Governor of Sokoto State
- Incumbent
- Assumed office 29 May 2023
- Deputy: Idris Muhammad Gobir
- Preceded by: Aminu Tambuwal

Deputy Governor of Sokoto State
- In office 29 May 2015 – 14 November 2018
- Governor: Aminu Tambuwal
- Preceded by: Muktar Shagari
- Succeeded by: Manir Dan Iya

Personal details
- Born: Ahmad Aliyu 1 January 1970 (age 56) Sokoto, North-Western State, Nigeria (now in Sokoto State)
- Party: All Progressives Congress
- Occupation: Politician;

= Ahmad Aliyu =

Nigerian politician (born 1970)

Ahmad Aliyu Sokoto
(born 1 January 1970) is a Nigerian politician who is the Governor of Sokoto State. He was a former commissioner and was the deputy governor of Sokoto State from 2015 until his resignation in 2018.

==Biography==
Ahmed Aliyu was born on 1 January 1970, in Tudun wada at Sokoto metropolis, Sokoto state, Nigeria. He has worked as a cashier, an auditor and an accountant.

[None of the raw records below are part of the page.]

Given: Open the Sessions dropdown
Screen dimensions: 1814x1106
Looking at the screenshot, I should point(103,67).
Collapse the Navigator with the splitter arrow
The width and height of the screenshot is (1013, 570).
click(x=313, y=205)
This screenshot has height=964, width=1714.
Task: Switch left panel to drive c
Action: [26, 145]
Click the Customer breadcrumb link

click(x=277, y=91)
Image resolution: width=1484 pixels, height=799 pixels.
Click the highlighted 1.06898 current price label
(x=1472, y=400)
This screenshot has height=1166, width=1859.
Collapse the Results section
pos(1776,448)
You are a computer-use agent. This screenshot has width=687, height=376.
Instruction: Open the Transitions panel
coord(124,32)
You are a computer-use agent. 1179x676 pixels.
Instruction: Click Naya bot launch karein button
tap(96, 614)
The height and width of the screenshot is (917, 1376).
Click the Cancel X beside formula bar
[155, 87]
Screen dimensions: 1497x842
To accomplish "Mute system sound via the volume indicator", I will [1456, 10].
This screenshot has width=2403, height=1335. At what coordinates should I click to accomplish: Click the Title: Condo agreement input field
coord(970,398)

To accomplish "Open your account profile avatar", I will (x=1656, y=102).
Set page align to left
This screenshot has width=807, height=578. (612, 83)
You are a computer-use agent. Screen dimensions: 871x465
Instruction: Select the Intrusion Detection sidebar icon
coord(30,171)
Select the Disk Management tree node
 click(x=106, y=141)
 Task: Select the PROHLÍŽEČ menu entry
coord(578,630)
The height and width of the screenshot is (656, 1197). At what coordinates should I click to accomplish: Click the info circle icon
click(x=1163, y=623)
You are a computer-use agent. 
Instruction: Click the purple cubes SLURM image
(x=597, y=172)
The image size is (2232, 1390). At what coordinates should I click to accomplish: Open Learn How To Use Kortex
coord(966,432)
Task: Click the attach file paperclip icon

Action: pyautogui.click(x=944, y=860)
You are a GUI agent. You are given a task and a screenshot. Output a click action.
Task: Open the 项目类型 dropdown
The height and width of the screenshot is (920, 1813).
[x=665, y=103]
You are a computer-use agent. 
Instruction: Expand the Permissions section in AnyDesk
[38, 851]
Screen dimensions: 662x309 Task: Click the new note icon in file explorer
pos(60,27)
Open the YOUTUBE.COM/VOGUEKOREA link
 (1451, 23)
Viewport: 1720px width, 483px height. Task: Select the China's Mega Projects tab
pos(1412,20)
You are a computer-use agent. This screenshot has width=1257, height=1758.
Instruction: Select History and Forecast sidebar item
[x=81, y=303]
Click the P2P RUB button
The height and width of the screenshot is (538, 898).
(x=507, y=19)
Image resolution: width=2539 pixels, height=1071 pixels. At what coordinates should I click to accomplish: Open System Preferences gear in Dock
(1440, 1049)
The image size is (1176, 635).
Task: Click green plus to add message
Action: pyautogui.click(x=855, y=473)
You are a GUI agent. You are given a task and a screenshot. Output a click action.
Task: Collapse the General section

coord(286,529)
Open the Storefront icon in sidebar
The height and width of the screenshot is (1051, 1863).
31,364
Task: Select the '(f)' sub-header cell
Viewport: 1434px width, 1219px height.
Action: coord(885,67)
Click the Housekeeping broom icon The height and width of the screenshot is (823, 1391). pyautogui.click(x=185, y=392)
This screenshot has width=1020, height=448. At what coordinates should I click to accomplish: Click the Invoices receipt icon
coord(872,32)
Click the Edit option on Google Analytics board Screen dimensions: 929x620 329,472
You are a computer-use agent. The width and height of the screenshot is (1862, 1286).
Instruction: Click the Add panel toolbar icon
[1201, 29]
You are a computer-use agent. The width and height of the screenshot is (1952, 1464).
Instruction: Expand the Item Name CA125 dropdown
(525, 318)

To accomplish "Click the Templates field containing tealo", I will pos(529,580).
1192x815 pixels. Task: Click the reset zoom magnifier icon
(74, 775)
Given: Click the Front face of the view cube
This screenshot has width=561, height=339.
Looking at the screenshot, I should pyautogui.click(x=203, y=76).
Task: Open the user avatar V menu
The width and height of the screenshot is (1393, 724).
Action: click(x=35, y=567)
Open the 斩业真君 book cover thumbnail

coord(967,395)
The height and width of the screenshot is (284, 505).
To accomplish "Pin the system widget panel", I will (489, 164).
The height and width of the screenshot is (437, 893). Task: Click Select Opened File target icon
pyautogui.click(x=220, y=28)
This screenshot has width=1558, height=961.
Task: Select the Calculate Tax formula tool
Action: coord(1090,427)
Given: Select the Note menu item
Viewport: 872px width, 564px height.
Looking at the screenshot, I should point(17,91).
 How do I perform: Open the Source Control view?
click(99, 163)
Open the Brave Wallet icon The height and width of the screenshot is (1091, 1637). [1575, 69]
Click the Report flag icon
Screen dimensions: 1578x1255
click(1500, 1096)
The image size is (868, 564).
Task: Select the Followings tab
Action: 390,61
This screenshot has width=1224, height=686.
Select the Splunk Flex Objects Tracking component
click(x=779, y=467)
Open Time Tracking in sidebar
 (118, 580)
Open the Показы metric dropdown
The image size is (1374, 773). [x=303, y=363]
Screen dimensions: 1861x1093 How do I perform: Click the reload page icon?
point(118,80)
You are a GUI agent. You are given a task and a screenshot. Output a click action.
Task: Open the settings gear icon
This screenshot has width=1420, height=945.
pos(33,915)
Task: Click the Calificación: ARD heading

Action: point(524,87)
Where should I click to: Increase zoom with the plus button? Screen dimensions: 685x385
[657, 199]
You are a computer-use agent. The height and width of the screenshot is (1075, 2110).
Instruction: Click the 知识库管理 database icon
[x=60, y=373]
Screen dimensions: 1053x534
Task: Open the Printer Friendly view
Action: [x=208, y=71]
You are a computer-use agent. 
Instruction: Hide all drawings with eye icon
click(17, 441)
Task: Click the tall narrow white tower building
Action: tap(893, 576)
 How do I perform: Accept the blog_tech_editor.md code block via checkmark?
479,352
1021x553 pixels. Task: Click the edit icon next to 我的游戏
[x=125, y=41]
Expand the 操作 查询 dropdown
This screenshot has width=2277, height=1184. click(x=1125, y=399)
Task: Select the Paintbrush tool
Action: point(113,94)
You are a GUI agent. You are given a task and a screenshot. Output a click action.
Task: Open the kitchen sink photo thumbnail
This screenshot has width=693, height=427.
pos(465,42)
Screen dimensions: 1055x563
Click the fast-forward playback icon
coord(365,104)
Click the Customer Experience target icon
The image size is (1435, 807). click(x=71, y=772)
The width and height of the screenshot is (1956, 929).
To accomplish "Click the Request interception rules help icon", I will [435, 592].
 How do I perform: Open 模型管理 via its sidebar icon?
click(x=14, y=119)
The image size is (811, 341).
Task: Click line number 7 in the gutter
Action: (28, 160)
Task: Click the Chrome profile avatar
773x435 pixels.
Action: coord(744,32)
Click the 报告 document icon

He was deputy director of Finance and Supply, Sabon-Birni Local Government, 1996 to 1998; Director of Finance and Supply, Kebbe Local Chief Accountant Local Government Service Commission, 2004 to 2007.
He was a two-term Commissioner and the first Executive Secretary of Police Trust Fund (PTF).

In May 2023, Ahmad Aliyu completed his Doctorate Degree in Business Administration at the Nasarawa State University.